07 March 2014

The world in a glass

Why do you drink? asks Douglas, host of this month's session. For me, there are as many answers to that as there are beers, but the one I'm singling out for this post relates to one of the few things I enjoy more than drinking new beers and that's travel.

If I had my druthers I'd spend my life hopping from place to place, ticking off cities and countries as readily as I tick off their beers. But that's not an option. And if I can't go to the beer, the next best thing is for the beer to come to me. I do my level best to mix up the nationalities of the beers written about on this blog and include as many as possible from outside the usual Irish-British-American-Belgian quadrilateral. For all that international craft beer seems to have developed a common language -- a pale ale from New Zealand is often very like one from the US -- there's a lot to learn from the little differences. It's especially interesting to try a beer from a country where the market hasn't yet stabilised into the standard styles.

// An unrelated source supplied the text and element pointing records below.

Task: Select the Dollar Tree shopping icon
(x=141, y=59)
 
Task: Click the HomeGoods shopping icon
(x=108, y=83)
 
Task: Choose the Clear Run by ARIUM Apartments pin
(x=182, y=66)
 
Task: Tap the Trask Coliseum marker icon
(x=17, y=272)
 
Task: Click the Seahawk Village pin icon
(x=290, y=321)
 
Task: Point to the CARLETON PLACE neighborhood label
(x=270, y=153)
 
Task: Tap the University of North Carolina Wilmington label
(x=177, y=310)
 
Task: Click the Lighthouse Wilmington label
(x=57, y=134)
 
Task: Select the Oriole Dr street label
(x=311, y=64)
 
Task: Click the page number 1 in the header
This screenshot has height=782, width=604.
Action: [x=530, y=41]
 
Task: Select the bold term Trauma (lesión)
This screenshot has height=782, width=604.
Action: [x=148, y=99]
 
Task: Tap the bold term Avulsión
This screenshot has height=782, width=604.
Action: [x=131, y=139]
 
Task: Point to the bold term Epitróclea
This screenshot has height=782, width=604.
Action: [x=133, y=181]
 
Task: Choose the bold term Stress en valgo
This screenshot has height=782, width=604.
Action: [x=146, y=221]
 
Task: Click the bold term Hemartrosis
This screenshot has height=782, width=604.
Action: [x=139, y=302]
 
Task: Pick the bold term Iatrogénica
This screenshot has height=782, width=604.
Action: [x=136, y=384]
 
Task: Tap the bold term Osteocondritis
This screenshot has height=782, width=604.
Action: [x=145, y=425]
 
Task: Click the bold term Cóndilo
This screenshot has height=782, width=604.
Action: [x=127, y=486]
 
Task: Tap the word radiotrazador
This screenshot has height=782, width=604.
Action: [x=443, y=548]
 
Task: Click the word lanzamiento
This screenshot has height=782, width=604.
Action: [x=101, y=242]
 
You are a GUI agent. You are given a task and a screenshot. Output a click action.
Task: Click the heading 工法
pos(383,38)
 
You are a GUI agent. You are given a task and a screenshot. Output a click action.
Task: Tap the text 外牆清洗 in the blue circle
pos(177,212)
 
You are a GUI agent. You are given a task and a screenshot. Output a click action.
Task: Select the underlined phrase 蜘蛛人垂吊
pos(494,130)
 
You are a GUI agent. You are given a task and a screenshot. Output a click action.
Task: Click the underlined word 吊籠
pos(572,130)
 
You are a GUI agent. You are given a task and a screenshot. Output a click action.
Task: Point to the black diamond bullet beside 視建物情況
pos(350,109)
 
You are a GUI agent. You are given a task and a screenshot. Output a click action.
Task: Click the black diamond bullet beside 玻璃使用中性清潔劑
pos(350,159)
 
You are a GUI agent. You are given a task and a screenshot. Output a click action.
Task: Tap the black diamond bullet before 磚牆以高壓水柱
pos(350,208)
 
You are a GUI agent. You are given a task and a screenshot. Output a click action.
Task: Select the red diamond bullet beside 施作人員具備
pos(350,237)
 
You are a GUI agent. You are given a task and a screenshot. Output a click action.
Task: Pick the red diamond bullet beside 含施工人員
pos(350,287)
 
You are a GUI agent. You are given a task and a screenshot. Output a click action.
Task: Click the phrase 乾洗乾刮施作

So it is with this specimen. Ba Ba Boom! is very new, though comes from the venerable Frog & Rosbif brewery, best known for its chain of brewpubs in Paris and beyond. A bottle arrived courtesy of Declan, whom Dublin beer fans may remember from the Bull & Castle and Against the Grain and who now manages the Frog & Rosbif. This is the first in a planned series of limited edition IPAs, and from the outside it looks very attractive: a quirky medicinal bottle shape and the promise of Pacifica hops jazzed up with orange zest.

What comes out is a translucent pale amber beer with a distinct orangeyness in the aroma: mildly sherbety and sweet. It unravels a bit on tasting with a hulking great mass of diacetyl sitting greasily in the middle, exuding butterscotch and toffee and refusing to let the hop flavours past. It's not by any means unpleasant, but for a beer that strongly implies it's a hop bomb it doesn't seem to be what the brewer intended. A barely noticeable pithiness hangs around in the finish, a ghost of what could have been.

Worth travelling to Paris for? No, but there's a city whose beer scene seems to be exploding at the moment. I'm looking forward to the next in the Frog Hero Hops series, regardless of where I end up drinking it.